● **What is required**:
Go through the entries below and collect each line with the string "agent" in it.

● **Data for review**:
################

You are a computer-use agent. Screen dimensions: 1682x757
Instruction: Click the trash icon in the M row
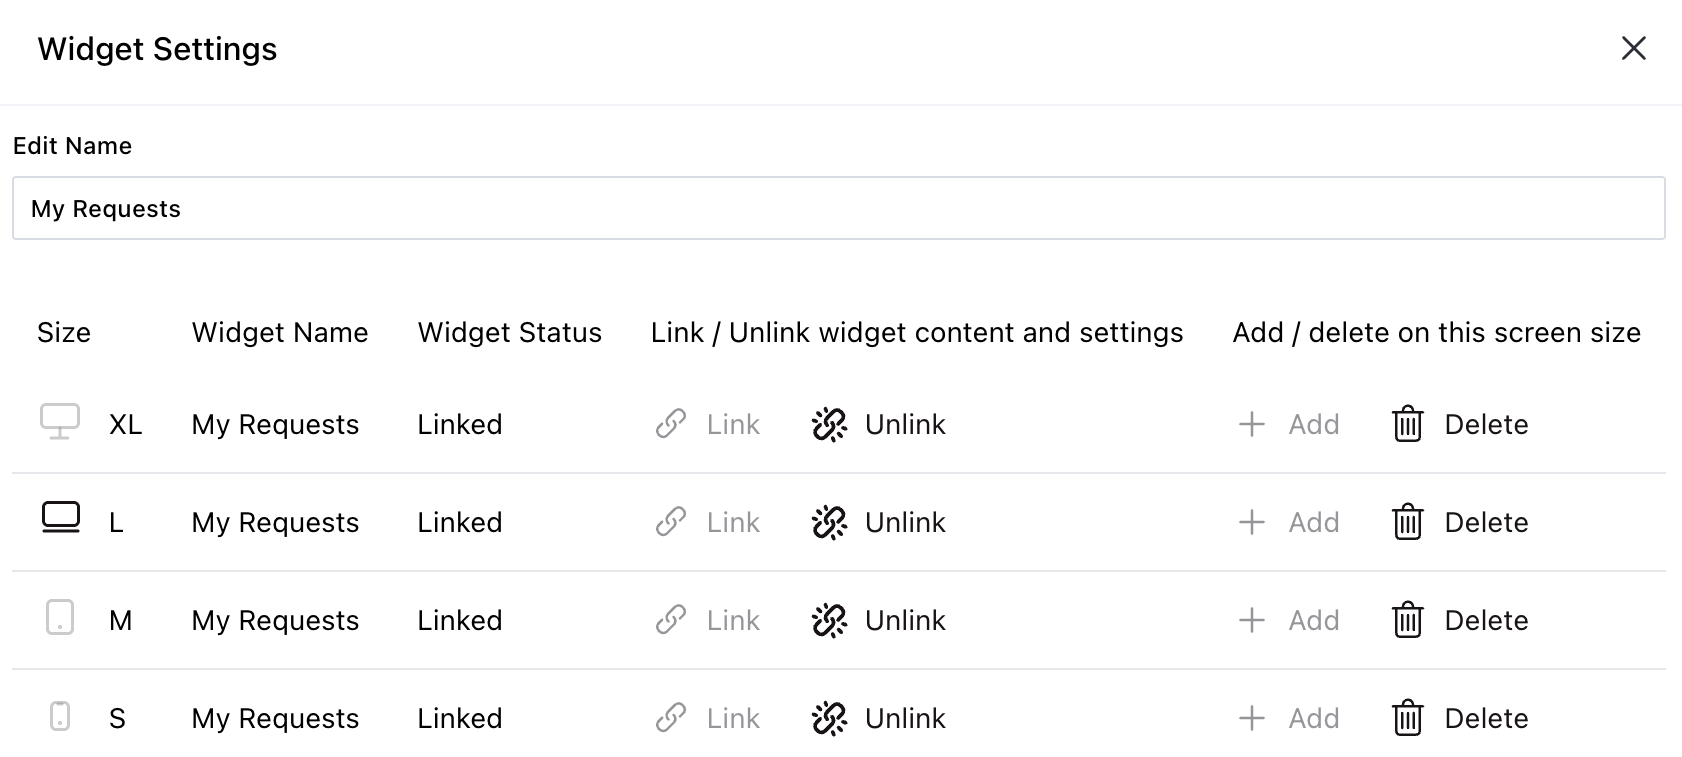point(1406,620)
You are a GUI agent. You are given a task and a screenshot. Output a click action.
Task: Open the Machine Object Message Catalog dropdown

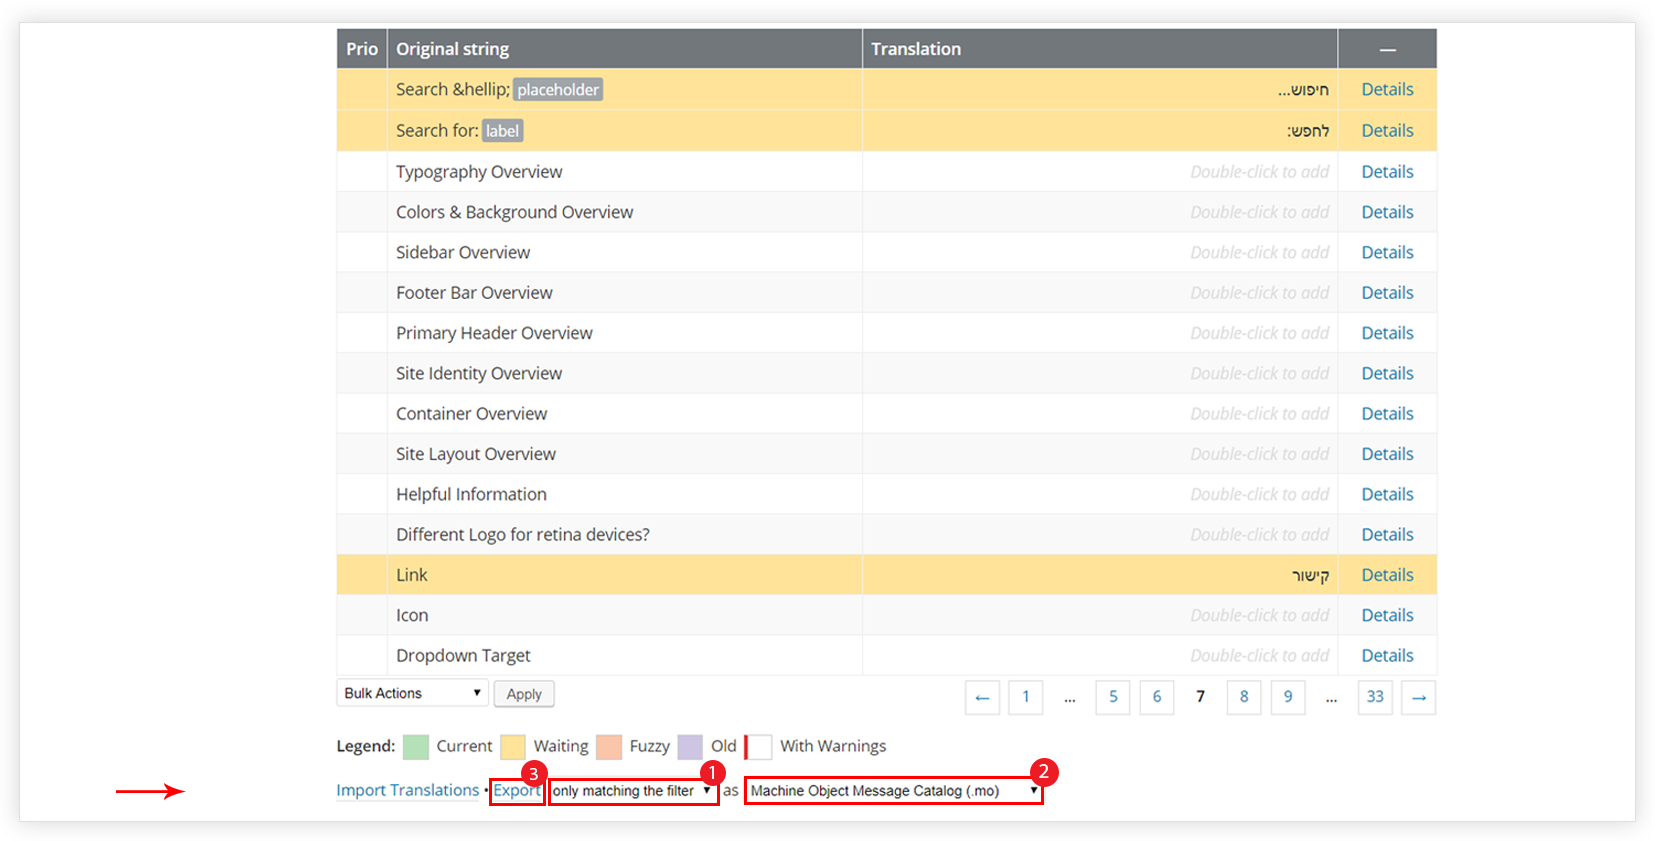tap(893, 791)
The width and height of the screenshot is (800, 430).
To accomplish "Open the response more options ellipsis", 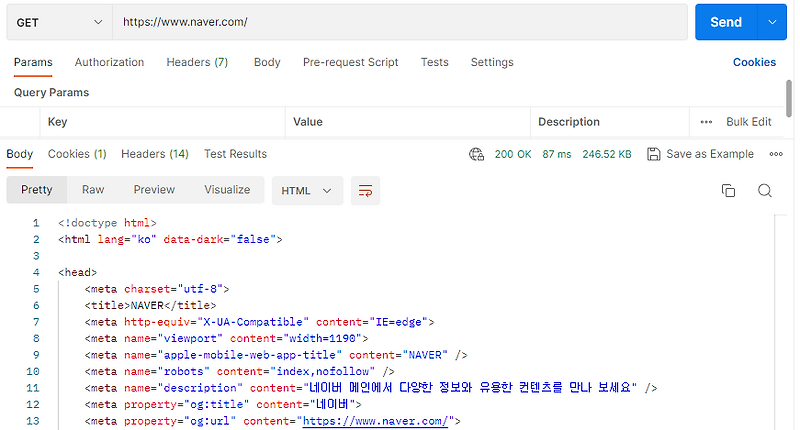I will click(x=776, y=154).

################

● **Exercise answer**:
You are a computer-use agent. Screen dimensions: 1682x757
You are a GUI agent. You are given a task and a screenshot. Output a click action.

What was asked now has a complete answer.